Но однажды (дело было в конце марта, лил дождь и погода – хуже некуда) его снова под конец выпустили на поле. Вместо того чтобы стоять на задней линии, Винсент то и дело бросался штурмовать ворота. Тренер ему кричит, чтобы он возвращался на место, но мой сын как ни в чем не бывало держится впереди. Незадолго до финального свистка кто-то из его команды подает длинный высокий мяч. Вся четверка защитников другой команды до него не допрыгнула, неожиданное положение. И вдруг Винсент один оказывается перед воротами. Он поспешил, и мяч отлетает от вратаря, снова возвращается к нему, он бьет снова, и мяч влетает в ворота. Впервые он забивает гол!

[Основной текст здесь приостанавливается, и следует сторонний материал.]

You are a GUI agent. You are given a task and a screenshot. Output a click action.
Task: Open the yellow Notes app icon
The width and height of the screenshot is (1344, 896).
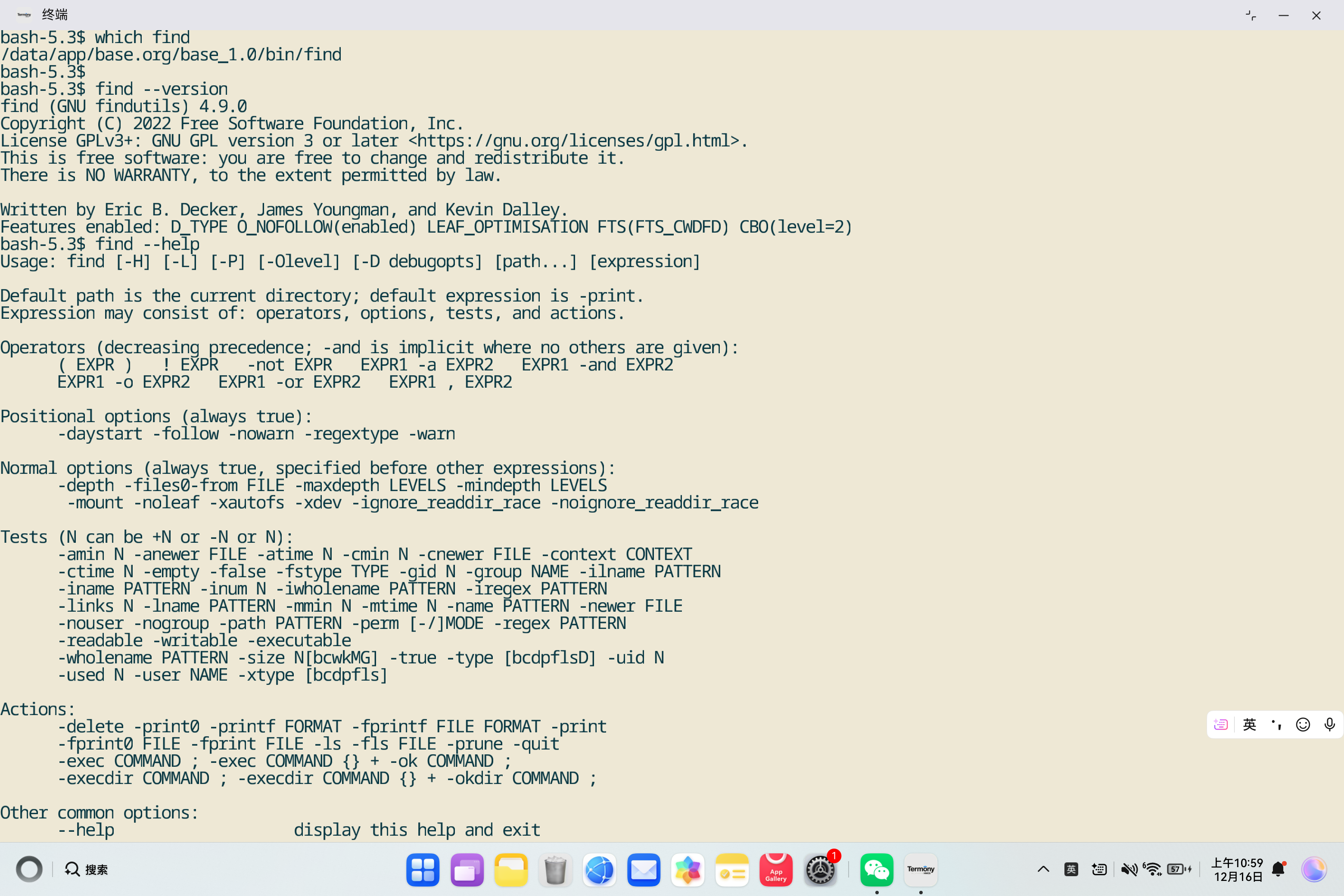pos(731,870)
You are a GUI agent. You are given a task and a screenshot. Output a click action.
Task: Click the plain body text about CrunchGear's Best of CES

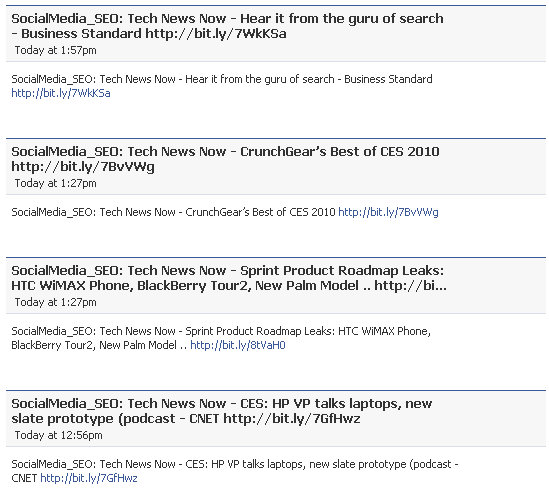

Винсент удивленно оборачивается, он еще не понял, что только что произошло. Другие дети бегут к нему, обнимают, тренер неуверенно хвалит его, а он все еще не может опомниться – стоит и растерянно смотрит по сторонам. Затем он глядит на меня и вдруг улыбается. Это его чудесная, редкая улыбка, затаенная и почти что мудрая.

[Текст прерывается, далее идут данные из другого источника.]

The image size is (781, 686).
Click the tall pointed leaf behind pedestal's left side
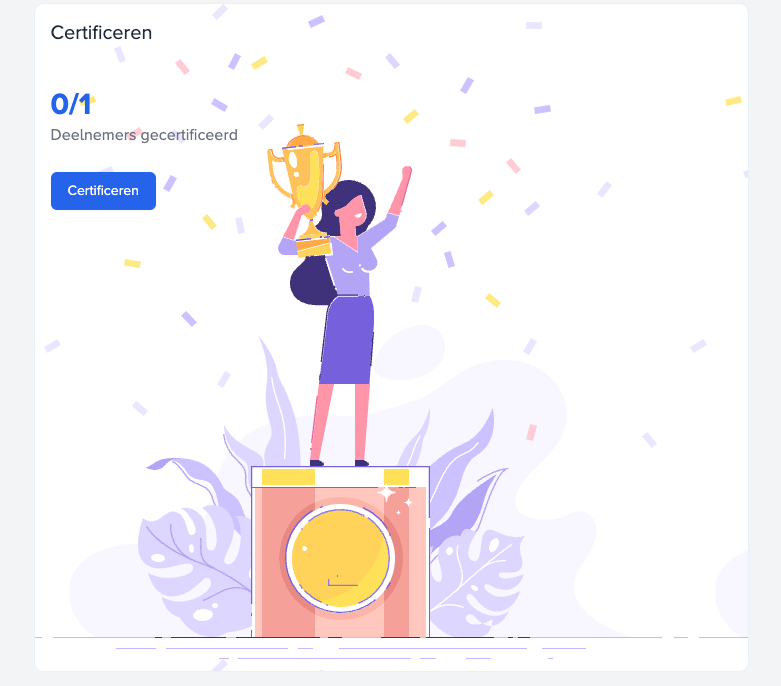click(279, 401)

Улыбка, которая все восполняет.
Я машу ему рукой, но это, кажется, вызывает у него только чувство неловкости, потому что он тут же сорвался с места и побежал, на бегу отирая нос о рукав футболки.
На пасхальные каникулы к нам приехали Лиз и Тони. По старой традиции мы едем во Францию. Мы уже сели в машину, багаж уложен. Только мой брат еще где-то возится; как это часто бывало, все готовы, а он задерживается. И тут я вспомнил, что не взял футбольный мяч для детей. Я – бегом в дом и, едва ступив на веранду, вдруг слышу знакомый звук.

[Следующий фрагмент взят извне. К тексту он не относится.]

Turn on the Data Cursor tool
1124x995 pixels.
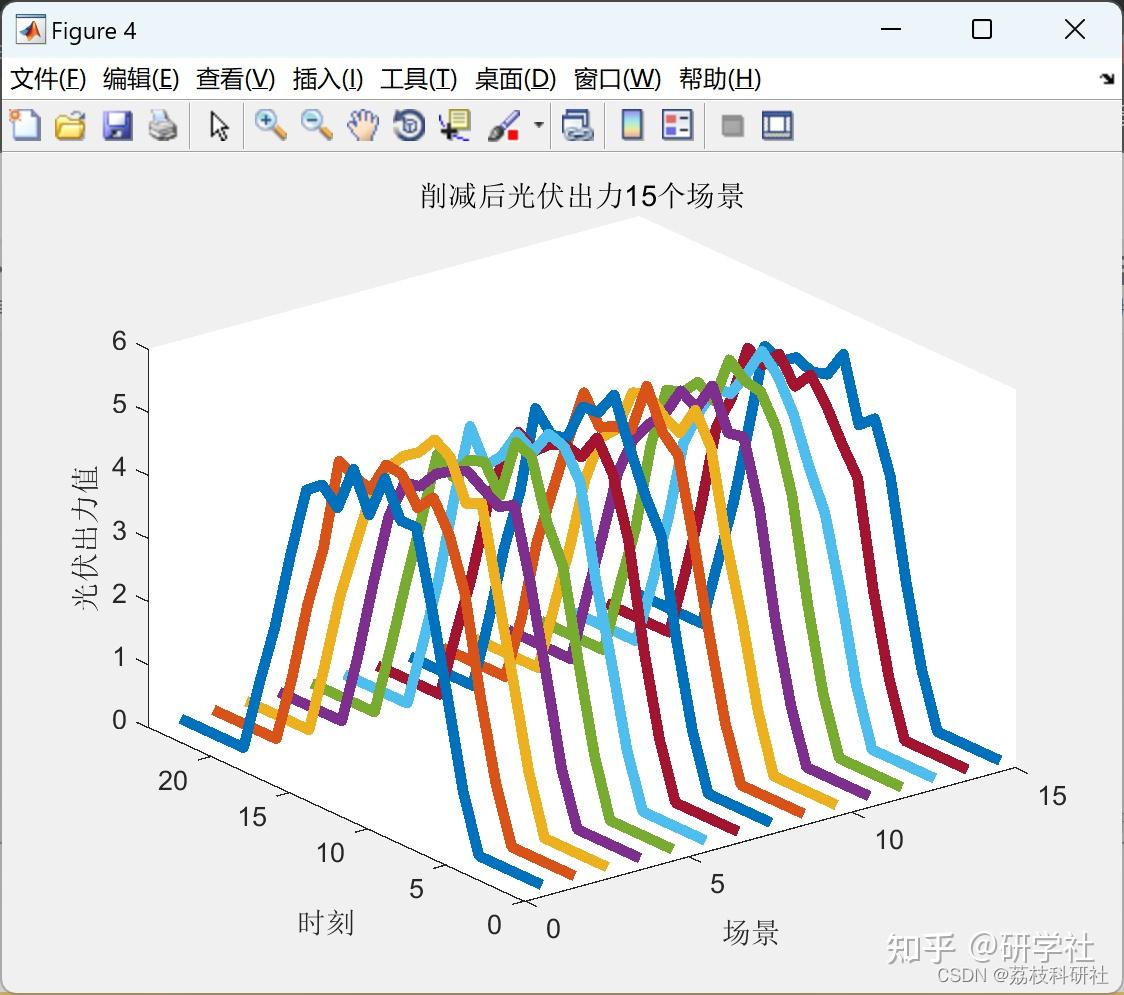click(455, 126)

У порога Марти сосредоточенно нажимает на ручку двери, повторяя движения в одном и том же ритме. Восемь быстрых нажатий, восемь медленных, восемь быстрых. Он так погружен в это занятие, что не сразу меня замечает. В первый момент он смущен, точно его поймали на месте преступления. Затем примирительно пожимает плечами:
– Что поделаешь! Наверное, у каждого из нас есть свои маленькие неприглядные тайны.
Мы молча глядим друг на друга.
– Пожалуйста, не говори ничего Элене! – произносит он наконец.
– И сколько же раз ты это проделываешь?
– В целом шестьдесят четыре раза. Восемь – мое счастливое число, поэтому восемью восемь – надежно вдвойне. Раньше я делал так двадцать три раза, но это не дало результата, в смысле счастья. Так что теперь – восемь в квадрате. Сначала быстрые нажатия – для быстрого счастья, затем медленные – для спокойного удовлетворения.